Generally, we’re not into simple arrangements. Nothing gets us hotter than some Pet Sounds action - all those clever little nuances and parts and instruments that pop up for just a moment once in a song or an album. If there aren’t 13 overdubbed guitars playing backwards and four random beats on a tympani thrown in somewhere, we feel cheated. DANIEL LANOIS WOULD NEVER ALLOW THIS! MUST BE A DEMO! But that’s the problem, as over the years we have spent more and more of our time plugged into recordings that were done by necessity on the fast and the cheap - where compositions aren’t much more than well recorded demos - we’ve come to really fall in love with recordings that weren’t. Sour Notes’ Meat of the Fruit, Papermoons’ New Tales and Powerhouse’s Yeah! come to mind as the sort of well produced releases that combine good engineering with equally meritous songwriting. But they’re all fairly ornate, and pretty far from notions of three-chords-and-the-truth bliss that comprises the larger part of the Rock and Roll cannon.
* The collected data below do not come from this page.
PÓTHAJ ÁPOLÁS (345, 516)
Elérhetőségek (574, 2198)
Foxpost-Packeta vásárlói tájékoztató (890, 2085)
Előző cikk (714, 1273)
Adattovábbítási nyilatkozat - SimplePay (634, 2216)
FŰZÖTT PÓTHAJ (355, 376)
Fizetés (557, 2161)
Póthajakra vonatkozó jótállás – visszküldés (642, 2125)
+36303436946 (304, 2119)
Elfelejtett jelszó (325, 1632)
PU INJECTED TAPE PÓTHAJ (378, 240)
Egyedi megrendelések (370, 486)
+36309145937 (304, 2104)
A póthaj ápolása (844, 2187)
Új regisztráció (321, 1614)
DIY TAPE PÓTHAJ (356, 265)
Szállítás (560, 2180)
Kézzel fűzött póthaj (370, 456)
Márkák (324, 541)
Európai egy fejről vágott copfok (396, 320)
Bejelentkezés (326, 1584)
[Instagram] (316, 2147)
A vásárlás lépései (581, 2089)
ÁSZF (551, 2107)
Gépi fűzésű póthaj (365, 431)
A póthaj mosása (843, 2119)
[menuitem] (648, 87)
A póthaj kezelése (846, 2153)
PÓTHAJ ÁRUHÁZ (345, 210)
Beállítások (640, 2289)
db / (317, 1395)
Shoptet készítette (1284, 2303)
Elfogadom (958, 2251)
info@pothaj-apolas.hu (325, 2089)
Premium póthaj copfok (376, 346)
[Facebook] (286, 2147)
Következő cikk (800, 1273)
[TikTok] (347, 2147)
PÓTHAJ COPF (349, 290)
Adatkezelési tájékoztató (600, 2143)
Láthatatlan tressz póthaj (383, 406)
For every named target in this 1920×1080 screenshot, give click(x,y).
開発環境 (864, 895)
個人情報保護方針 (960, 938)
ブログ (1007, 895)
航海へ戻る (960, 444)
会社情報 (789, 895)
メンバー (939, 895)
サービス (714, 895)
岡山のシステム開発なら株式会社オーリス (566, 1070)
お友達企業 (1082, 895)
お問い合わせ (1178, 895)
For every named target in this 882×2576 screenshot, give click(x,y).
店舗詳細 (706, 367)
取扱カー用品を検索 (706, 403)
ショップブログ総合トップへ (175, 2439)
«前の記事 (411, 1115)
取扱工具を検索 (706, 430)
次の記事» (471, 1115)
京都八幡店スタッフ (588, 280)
We’d lost sight of what a solid, if uncomplicated in production, rock and roll record sounded like. The Gold Sounds’ EP has completely cured us of this. With its tight songwriting, robust lyricism, blinding bright guitars, occasionally fuzzy bass and rock of Jericho solid beats, this self released CDr EP packs a more rockfreshing wallup than it’s hand-made cover could ever convey. These songs, especially the first three, are WHIPS of ACES (the closer, “Parfum,” is a drunky twilight on the trail ballad - still a good listen, but nowhere near the caliber of “Champagne”, “Keep it Rolling” and likely song of the year nominee “Two Ways”). You wouldn’t think it would be so much of a novelty to hear a band executing such, frankly, uncomplicated songs so perfectly - but in our experience it is.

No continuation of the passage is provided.